• [Task description]: Reproduce the entries word for word, from the first one through the line that contains "What do you see at coordinates (1187, 145)", including that line.

• [Extracted records]:
----

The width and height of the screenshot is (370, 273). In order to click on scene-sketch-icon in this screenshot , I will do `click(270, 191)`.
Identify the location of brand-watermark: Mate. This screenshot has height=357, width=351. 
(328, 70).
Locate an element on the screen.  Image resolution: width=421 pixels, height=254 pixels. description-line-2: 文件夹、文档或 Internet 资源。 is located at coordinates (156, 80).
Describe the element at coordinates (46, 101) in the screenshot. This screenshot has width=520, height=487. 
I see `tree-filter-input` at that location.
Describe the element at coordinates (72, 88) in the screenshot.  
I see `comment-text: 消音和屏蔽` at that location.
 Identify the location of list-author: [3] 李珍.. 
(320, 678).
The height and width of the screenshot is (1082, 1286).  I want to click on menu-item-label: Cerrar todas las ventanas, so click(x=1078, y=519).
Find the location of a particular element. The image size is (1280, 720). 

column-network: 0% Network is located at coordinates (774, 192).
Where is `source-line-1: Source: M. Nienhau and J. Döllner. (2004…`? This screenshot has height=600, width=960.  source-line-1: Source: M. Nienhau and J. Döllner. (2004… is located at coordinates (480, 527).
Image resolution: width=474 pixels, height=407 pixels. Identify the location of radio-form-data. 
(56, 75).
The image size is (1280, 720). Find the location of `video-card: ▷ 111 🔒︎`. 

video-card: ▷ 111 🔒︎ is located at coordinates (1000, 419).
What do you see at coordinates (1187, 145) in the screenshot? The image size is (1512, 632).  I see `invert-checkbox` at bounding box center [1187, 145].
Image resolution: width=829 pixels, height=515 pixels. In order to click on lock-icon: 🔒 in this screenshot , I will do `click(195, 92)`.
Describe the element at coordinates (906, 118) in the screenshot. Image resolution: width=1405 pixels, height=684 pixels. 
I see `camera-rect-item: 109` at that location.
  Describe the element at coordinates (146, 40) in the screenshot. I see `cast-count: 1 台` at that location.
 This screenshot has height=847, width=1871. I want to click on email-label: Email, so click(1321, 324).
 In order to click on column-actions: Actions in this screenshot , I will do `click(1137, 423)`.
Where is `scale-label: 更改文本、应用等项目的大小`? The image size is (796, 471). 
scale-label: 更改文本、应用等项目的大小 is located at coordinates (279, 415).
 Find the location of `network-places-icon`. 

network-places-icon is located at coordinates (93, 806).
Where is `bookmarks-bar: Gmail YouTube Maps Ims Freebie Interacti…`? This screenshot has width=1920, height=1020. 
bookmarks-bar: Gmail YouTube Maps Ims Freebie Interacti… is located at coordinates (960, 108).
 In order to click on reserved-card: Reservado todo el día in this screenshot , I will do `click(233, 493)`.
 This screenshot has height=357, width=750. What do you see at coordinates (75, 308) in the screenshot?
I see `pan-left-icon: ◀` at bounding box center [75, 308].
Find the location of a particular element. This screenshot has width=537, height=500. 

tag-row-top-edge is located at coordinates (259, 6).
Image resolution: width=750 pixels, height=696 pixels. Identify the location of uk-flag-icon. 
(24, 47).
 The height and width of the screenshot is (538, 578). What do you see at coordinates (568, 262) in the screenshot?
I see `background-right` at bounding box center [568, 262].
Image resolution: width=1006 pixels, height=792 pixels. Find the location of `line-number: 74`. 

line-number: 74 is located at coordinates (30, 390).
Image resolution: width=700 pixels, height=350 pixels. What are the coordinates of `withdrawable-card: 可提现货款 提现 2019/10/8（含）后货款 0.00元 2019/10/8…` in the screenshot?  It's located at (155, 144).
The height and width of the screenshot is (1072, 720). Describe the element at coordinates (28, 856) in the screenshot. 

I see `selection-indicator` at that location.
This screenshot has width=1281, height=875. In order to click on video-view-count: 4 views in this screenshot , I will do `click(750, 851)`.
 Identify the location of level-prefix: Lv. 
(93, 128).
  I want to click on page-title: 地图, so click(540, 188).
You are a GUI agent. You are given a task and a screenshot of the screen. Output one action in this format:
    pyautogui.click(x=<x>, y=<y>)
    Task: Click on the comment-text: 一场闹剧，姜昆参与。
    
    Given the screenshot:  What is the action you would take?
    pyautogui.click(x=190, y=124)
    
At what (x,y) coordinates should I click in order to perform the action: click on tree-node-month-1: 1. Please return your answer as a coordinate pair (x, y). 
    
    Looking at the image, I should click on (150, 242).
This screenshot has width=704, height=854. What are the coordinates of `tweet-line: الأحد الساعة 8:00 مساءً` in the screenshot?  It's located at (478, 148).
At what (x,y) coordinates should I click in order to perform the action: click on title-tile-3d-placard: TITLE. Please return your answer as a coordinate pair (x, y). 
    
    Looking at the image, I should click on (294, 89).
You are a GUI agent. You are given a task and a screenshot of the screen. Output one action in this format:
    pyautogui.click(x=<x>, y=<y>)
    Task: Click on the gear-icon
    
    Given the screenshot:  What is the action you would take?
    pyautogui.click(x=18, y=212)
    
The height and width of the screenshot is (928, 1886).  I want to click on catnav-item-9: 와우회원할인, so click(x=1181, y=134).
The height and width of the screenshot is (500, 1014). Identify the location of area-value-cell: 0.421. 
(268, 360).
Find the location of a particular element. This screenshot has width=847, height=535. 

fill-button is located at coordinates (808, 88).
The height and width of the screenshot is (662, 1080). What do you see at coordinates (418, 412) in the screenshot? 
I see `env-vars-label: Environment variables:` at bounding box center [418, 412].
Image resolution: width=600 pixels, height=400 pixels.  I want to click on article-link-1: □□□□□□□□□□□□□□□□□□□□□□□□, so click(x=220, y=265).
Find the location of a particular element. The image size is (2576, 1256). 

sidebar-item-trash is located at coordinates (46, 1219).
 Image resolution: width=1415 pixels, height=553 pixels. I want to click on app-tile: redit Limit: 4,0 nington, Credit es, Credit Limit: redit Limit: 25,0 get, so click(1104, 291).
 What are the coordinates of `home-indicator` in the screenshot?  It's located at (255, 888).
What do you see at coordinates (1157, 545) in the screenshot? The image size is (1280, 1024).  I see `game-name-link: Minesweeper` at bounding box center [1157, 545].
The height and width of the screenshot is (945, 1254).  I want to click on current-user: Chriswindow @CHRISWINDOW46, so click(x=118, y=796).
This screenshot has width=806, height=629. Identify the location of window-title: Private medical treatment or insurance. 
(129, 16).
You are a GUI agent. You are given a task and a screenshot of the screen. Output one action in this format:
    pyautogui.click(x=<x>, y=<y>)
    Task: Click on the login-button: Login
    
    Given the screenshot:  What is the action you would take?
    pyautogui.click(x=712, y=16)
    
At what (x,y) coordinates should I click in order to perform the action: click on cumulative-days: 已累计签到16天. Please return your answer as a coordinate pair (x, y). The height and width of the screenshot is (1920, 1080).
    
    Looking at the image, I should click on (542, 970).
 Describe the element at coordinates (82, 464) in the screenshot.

----

• [Response below]:
The width and height of the screenshot is (370, 273). In order to click on scene-sketch-icon in this screenshot , I will do `click(270, 191)`.
Identify the location of brand-watermark: Mate. This screenshot has height=357, width=351. 
(328, 70).
Locate an element on the screen.  Image resolution: width=421 pixels, height=254 pixels. description-line-2: 文件夹、文档或 Internet 资源。 is located at coordinates (156, 80).
Describe the element at coordinates (46, 101) in the screenshot. This screenshot has width=520, height=487. 
I see `tree-filter-input` at that location.
Describe the element at coordinates (72, 88) in the screenshot.  
I see `comment-text: 消音和屏蔽` at that location.
 Identify the location of list-author: [3] 李珍.. 
(320, 678).
The height and width of the screenshot is (1082, 1286).  I want to click on menu-item-label: Cerrar todas las ventanas, so click(x=1078, y=519).
Find the location of a particular element. The image size is (1280, 720). 

column-network: 0% Network is located at coordinates (774, 192).
Where is `source-line-1: Source: M. Nienhau and J. Döllner. (2004…`? This screenshot has height=600, width=960.  source-line-1: Source: M. Nienhau and J. Döllner. (2004… is located at coordinates (480, 527).
Image resolution: width=474 pixels, height=407 pixels. Identify the location of radio-form-data. 
(56, 75).
The image size is (1280, 720). Find the location of `video-card: ▷ 111 🔒︎`. 

video-card: ▷ 111 🔒︎ is located at coordinates (1000, 419).
What do you see at coordinates (1187, 145) in the screenshot? The image size is (1512, 632).  I see `invert-checkbox` at bounding box center [1187, 145].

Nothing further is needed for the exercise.